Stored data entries
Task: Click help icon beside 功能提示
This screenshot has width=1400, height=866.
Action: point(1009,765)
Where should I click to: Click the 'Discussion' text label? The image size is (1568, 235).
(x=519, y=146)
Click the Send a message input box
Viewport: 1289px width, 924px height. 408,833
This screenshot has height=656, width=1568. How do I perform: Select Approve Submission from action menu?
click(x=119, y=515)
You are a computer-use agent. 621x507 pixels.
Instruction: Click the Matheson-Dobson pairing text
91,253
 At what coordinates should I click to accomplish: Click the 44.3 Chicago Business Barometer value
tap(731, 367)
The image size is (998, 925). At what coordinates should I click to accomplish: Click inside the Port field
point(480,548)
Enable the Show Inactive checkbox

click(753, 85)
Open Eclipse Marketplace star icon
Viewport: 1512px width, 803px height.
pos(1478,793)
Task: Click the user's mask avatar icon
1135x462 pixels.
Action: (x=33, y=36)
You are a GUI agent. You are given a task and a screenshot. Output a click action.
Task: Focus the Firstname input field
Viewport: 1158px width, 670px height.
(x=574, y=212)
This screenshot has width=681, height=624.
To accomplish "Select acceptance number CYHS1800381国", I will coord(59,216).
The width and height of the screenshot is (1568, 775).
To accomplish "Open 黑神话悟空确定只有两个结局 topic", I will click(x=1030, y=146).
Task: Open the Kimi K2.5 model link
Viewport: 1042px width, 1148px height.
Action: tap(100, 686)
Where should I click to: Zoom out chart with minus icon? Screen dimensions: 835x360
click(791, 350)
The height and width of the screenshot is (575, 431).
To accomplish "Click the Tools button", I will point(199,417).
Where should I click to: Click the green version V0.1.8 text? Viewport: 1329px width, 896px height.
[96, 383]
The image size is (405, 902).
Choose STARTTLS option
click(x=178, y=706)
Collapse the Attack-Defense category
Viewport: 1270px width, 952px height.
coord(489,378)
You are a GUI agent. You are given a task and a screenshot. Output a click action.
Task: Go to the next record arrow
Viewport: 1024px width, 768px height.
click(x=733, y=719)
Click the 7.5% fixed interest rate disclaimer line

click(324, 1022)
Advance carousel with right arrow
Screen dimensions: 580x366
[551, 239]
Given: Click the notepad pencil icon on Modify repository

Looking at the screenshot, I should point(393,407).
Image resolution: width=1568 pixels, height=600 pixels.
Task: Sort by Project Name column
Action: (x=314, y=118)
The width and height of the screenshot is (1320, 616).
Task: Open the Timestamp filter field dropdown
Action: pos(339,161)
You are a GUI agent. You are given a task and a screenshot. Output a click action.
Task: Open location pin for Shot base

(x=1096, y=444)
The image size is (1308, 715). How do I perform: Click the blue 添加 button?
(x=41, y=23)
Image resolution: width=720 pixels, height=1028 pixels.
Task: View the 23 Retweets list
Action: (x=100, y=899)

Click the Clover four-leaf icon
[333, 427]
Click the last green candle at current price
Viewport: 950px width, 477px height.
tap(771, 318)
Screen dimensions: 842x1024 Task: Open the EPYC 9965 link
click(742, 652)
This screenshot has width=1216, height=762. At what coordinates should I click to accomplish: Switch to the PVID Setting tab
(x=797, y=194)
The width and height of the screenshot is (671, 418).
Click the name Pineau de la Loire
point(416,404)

_STATED EXERCISE_
Copy out each line above that contains the string "size". Case counts, so match capital and lowercase letters exactly.

_CORRECT RESPONSE_
Where should I click to: Click the 'Discussion' text label? The image size is (1568, 235).
The image size is (998, 925). At what coordinates should I click to accomplish: Click inside the Port field
The image size is (405, 902).
The image size is (1308, 715). How do I perform: Click the blue 添加 button?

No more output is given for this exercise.